Faye picked up the photo in its stand and carried it with her.  She didn’t know why she did.  A clue, maybe.

But then, the pink room gave her answers.  The pink room, with a piano on the side.  And the same red dress in plastic hanging along the cracked closet.  Clothes scattered everywhere along the floor.  A pink flat-iron in its box with an old white Internet router.

Faye hoped there was enough time for them—that this girl who lived here escaped before… before…

“She was young,” Jason muttered, glancing at a high school panorama photo hanging loosely off its tape.

“At least she graduated from high school,” Faye said, noting the anime convention badges along the dresser mirror.  “And she had a good life.  Had an interest in music, judging by the piano and microphone.  But… I hope she made it out in time.”

Jason shook his head.  “Hard to say.  We’d have to run her name through the database and see.”

“Or her siblings.  That must be the reason they expanded the house.  We can check if there’s anything written in the books.”

“Check all of them if we have to.  It’s… It’s just hard to think this was five hundred years ago.  That they… they were still using USB and routers.”

“Life was simpler back then.  You didn’t have to know how a computer worked.”

“Well…” Jason picked up a poster of two wolves, one resting its head on the others shoulder, looking out into the distance in the snow.  “We still don’t have to, technically.  We’ve got voice things now, and occasionally handhelds like this tracker.”

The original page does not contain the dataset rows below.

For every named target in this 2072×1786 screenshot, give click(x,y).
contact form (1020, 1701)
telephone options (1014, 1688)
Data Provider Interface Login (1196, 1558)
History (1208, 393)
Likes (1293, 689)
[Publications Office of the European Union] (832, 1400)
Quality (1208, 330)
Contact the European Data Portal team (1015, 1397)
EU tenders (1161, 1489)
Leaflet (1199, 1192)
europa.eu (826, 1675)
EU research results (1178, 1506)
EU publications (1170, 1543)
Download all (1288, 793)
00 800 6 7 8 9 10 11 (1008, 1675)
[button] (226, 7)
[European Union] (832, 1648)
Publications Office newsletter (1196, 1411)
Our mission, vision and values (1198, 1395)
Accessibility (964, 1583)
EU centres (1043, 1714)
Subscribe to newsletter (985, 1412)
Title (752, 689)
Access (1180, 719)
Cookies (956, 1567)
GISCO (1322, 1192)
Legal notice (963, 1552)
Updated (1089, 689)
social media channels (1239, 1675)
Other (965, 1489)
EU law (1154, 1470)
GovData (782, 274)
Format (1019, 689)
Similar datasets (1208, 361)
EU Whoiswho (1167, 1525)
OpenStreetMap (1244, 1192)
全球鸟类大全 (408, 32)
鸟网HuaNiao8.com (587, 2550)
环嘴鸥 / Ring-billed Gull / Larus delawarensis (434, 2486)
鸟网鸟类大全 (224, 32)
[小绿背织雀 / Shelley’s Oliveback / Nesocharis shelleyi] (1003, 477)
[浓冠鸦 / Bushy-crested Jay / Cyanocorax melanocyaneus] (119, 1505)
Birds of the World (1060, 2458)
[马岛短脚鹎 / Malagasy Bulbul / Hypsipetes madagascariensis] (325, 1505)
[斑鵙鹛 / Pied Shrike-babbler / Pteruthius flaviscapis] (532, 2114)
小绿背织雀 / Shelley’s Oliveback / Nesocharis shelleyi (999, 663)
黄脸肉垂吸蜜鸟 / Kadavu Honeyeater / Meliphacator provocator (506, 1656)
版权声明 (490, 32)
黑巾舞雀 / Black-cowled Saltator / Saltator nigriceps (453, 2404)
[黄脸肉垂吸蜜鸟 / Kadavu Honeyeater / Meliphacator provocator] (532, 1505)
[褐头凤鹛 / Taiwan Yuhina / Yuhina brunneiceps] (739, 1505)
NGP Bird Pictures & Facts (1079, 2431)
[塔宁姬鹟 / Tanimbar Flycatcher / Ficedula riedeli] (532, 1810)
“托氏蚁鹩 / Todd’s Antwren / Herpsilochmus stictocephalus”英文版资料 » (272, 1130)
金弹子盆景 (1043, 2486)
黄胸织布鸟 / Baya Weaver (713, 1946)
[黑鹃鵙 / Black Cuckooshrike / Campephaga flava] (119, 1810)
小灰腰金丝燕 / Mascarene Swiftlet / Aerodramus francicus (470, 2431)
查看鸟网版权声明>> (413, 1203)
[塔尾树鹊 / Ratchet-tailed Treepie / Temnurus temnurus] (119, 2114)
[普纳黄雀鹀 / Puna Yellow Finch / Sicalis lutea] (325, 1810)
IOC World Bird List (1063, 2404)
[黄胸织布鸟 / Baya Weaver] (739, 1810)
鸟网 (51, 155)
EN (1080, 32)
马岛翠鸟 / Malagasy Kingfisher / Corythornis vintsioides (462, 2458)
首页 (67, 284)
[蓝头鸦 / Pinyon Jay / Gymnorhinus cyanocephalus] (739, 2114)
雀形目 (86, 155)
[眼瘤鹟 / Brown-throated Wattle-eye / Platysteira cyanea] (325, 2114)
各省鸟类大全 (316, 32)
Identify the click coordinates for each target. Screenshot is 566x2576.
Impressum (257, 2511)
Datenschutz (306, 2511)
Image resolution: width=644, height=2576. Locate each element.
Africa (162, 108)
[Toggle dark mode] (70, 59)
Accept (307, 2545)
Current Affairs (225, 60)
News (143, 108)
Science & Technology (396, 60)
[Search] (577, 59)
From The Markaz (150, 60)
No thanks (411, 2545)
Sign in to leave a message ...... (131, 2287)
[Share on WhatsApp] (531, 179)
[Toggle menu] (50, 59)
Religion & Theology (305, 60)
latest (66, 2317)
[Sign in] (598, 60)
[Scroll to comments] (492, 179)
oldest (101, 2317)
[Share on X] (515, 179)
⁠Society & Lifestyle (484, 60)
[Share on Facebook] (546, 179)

“But coding is compulsory, now.  And the arts aren’t.  Which is…” A lump swelled in Faye’s throat.  “Which is… what really makes me sad.”

Jason looked over his shoulder.  “What?”

“You could have been an artist five hundred years ago.  This city… this city thrived with all kinds of artists.  This room alone proves it—that this girl had good parents looking after her and letting her do what she wanted.  Life had no worries for her.” Tears welled up inside her mask.  “Now it’s gone.”

Faye sniffled.  Jason put down the poster, walked over to Faye, and wrapped his arms around her.  His warmth fought against the cold, dark space of underground, and she wrapped his arms around his back, the photo in its stand pressing against his back.

“No, Faye,” Jason whispered.  “You said so yourself.  It’s not gone.”  He parted from her, gently taking the prom photo from her.  “It’s right here.  And we’re going to bring it back.”